## WRITTEN TASK
Add 116 to every coordinate in the answers and rewrite the entries, starting at the line with "You are a computer-use agent." and ending with the line with "pyautogui.click(x=137, y=54)", that line included. Keep the requests unchanged, and omit the pictures.

## GIVEN RECORDS
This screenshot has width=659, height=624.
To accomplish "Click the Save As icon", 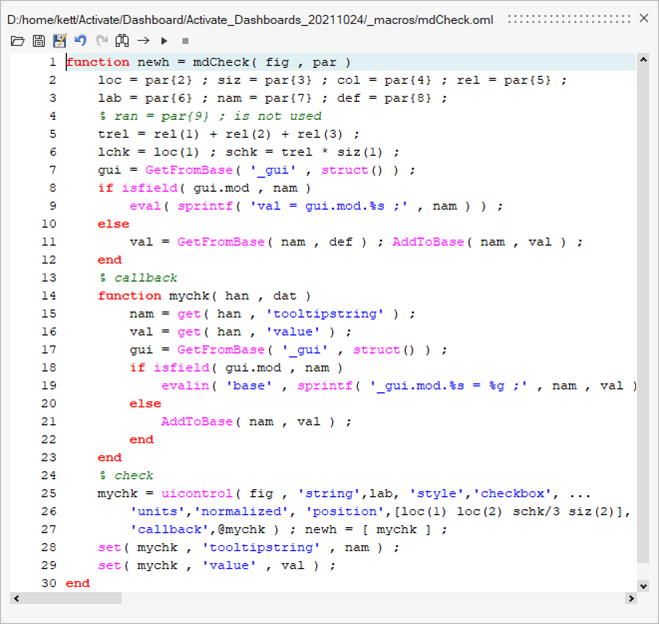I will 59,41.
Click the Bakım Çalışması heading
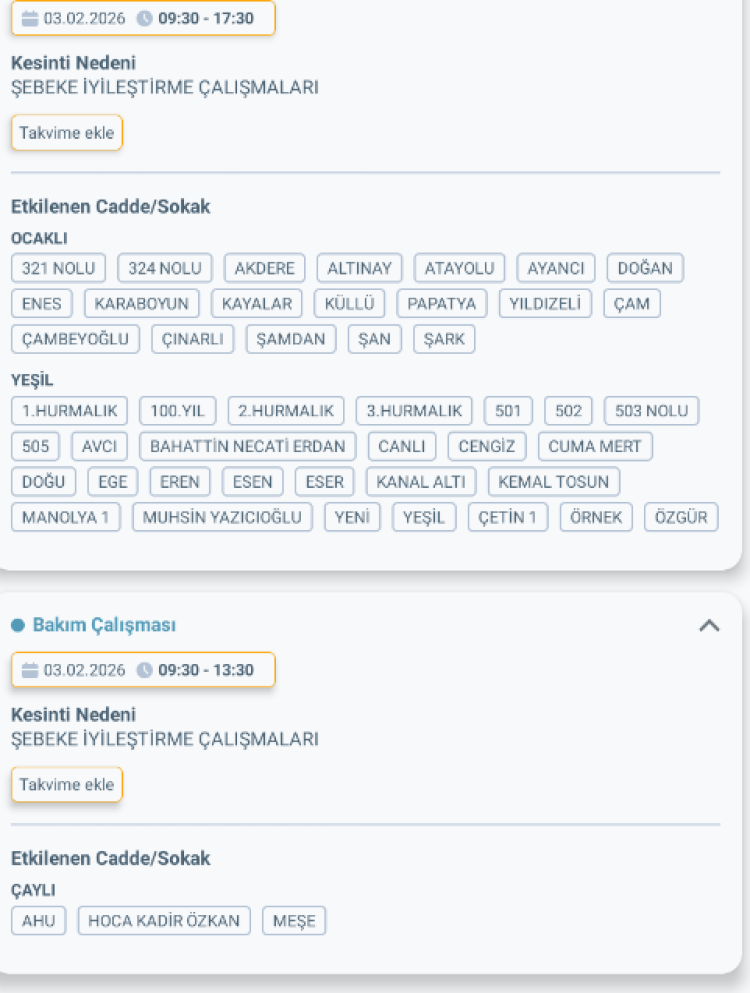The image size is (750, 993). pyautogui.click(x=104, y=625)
...
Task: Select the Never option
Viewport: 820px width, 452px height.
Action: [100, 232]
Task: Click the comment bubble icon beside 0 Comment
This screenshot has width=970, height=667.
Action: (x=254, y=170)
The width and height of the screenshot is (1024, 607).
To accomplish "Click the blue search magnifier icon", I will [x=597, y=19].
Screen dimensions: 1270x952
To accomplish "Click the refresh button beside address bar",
---
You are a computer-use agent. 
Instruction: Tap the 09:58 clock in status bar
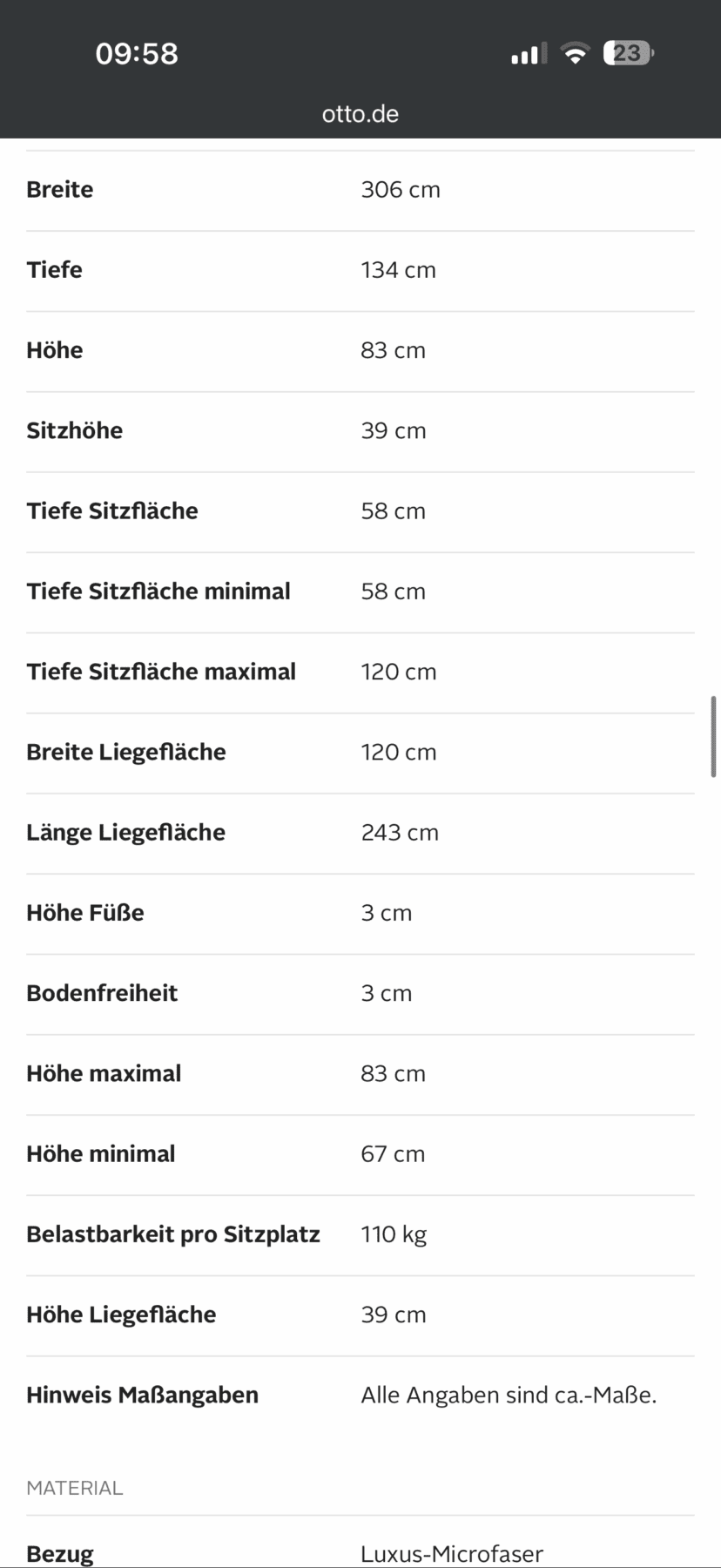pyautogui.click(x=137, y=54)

## CORRECT RESULT
You are a computer-use agent. 
Instruction: Tap the 09:58 clock in status bar
pyautogui.click(x=253, y=170)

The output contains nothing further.